Nous sommes accueillis par la responsable culturelle, l'exposition est installée dans la dernière salle au fond de l'édifice. Il y a 2 tables, avec des chaises parfaitement rangées autour; des piles de jetons et une roue sont sous un coffre de plexiglas fermé par 2 cadenas. Tout autour, aux murs, les tableaux sont accrochés, exposés. Un cordon de sécurité entoure les tables, elles ne sont pas en activité ce soir. Sur un bar, quelques boissons et quelques biscuits nous attendent. Il y a ½ heure que nous sommes là, quand une demi douzaine de personnes arrive; il y a 2 correspondants locaux du canard régional, accompagnés de leurs conjoints, plus 2 autres personnes dont je ne sais rien. Je regarde les toiles, que je connais déjà pour la plupart, depuis trop longtemps. Je décide de sortir fumer. LA ROUTE est là, quelques pas sur ma droite, j'entre sur le parking de l'hôtel de ville.

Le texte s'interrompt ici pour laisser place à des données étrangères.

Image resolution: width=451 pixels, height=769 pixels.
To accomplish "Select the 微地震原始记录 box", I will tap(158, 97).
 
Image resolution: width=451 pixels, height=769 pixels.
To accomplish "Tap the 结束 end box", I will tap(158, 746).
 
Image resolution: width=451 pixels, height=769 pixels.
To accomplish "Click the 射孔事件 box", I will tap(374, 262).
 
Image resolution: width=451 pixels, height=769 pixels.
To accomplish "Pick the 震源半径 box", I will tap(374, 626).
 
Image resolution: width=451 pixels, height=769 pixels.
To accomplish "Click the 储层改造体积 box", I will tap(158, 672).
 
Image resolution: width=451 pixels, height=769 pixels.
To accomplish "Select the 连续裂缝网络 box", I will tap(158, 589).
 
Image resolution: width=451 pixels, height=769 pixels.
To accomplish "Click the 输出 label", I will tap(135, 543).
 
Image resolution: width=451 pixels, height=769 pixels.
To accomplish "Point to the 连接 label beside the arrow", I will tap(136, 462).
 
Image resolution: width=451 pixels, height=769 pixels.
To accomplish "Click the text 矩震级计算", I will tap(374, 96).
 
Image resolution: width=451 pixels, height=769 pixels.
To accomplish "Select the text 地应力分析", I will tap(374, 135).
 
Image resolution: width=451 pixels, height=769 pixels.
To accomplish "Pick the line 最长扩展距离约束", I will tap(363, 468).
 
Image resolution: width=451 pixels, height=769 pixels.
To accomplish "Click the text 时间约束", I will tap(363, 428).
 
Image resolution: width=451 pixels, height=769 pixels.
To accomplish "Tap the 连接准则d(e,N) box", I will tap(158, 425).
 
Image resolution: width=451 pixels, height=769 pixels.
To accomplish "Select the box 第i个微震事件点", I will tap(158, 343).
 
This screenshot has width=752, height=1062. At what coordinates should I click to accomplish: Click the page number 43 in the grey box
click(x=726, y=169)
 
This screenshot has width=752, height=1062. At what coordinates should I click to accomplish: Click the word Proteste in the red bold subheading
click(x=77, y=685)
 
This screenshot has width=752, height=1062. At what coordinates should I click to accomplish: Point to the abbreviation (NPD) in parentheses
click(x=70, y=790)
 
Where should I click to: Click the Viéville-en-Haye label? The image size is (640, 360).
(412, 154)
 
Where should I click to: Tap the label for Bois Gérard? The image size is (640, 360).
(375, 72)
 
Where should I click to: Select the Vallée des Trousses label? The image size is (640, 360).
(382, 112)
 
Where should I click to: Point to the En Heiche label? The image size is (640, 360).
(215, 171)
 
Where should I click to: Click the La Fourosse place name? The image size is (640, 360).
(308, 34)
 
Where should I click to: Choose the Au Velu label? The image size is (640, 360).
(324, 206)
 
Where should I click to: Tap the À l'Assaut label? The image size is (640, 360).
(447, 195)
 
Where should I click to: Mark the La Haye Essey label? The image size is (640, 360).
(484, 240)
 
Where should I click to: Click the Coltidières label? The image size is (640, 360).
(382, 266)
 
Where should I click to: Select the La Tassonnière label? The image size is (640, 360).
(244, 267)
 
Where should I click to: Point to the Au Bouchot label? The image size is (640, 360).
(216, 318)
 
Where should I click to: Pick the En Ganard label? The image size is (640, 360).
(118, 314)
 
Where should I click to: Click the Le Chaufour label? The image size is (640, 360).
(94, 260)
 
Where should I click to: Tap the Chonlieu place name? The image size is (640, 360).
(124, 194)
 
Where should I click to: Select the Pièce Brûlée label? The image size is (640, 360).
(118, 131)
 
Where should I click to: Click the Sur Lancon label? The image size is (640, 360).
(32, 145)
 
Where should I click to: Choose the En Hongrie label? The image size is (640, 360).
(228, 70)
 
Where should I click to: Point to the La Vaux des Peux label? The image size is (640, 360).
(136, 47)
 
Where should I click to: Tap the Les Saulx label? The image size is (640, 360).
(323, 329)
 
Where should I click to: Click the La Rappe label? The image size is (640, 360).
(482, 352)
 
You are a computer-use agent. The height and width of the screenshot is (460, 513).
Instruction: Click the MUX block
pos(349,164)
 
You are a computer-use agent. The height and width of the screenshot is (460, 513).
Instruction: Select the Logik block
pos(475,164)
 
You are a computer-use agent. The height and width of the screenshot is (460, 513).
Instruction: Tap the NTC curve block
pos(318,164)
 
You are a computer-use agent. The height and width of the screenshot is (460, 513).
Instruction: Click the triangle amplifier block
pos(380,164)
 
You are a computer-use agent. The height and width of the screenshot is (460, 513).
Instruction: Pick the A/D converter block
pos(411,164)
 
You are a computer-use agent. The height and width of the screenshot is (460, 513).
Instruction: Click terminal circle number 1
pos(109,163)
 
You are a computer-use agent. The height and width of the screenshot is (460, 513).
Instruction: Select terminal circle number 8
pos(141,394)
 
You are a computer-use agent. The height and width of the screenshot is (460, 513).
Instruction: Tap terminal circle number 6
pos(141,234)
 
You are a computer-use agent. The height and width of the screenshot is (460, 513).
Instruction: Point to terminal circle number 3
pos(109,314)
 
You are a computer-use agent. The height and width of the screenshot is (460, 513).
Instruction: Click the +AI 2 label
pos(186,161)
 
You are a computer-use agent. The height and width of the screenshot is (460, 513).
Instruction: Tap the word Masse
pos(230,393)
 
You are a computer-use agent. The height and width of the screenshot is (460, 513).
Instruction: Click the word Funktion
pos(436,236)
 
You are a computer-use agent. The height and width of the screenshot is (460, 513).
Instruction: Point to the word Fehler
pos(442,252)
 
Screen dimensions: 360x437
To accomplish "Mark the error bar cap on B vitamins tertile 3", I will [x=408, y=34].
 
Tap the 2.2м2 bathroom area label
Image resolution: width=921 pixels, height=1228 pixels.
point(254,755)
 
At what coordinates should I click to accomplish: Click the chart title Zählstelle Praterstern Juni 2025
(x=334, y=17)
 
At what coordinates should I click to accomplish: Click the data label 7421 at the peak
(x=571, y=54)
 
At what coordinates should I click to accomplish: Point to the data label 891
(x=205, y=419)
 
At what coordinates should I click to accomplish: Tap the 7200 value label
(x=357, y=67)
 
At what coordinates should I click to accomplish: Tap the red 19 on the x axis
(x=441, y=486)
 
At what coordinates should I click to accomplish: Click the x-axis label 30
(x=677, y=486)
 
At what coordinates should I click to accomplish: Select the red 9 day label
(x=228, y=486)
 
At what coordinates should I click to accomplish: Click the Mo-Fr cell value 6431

Assis sur un muret au bord d'un canal, je regarde quelques unes des 900 âmes aller et venir.
Depuis tout petit, j'entends très souvent que les jeunes sont mal élevés, qu'ils ne respectent rien, ni les lois, ni leurs aînés. Ils sont responsables de la majorité des maux du XVIième arrondissement de la capitale. Les mêmes personnes qui disent cela, sont régulièrement « rassurés » par notre empereur; il promet, comme solution universelle, de restaurer l'ordre civique, la morale et le respect.
Ce samedi de février, assis sur mon muret, je regarde un Espace Renault flambant neuf qui entre sur le parking, à la recherche d'une place. Il y en a 2 ou 3 de disponibles; le conducteur choisit, celle bien large, qui offre le moins de mouvements à réaliser pour se garer. Les 2 portières s'ouvrent: madame, manteau col de poils de bête protégée, descend du véhicule et commence à marcher. Son allure, faussement empreinte de classe, respire plutôt la riche propriétaire terrienne, sans doute héritière d'un lointain châtelain local, parvenue à grimper quelques barreaux de sa vision de la réussite sociale. Port dédaigneux, elle trace son sillon, rien ne doit venir en travers. Monsieur, veste ¾ en peau sur un polo en cachemire, renâcle, crache. Son allure est moins sous contrôle, l'origine est là, au bord du personnage. D'un clic de télécommande, il actionne la fermeture centralisée de son véhicule et emboîte le pas de sa moitié.
Jusque là, personne ne voit l'intérêt de ma petite digression, ni le rapport avec mon propos précédant. Patience, je n'ai pas encore livré ma chute...
Au sol, sous la voiture, on distingue un dessin, symbole de handicap!
Je n'ai pas de transition pour la suite de mon récit, alors...
Je retourne à l'intérieur, afin de « soutenir », par ma présence l'artiste. 2 personnes en plus, toujours des invités de l'exposant. Faute de curieux de peinture, une très intéressante conversation s'engage avec l'organisatrice sur le fonctionnement compliqué et imperméable aux néophytes, des maisons de jeux. Ah, apprendre...
19H30, notre petite communauté convient qu'il n'y aura pas d'autres visiteurs ce soir. A nouveau sur LA ROUTE, nous remontons pour aller dîner. Repas Gascon à base de produits du jardin et faits maison.
2H du matin environ, encore une fois, la dernière, je suis sur LA ROUTE, en voiture pour le retour à la maison.
Merci aux hôtes, c'était une soirée très sympa.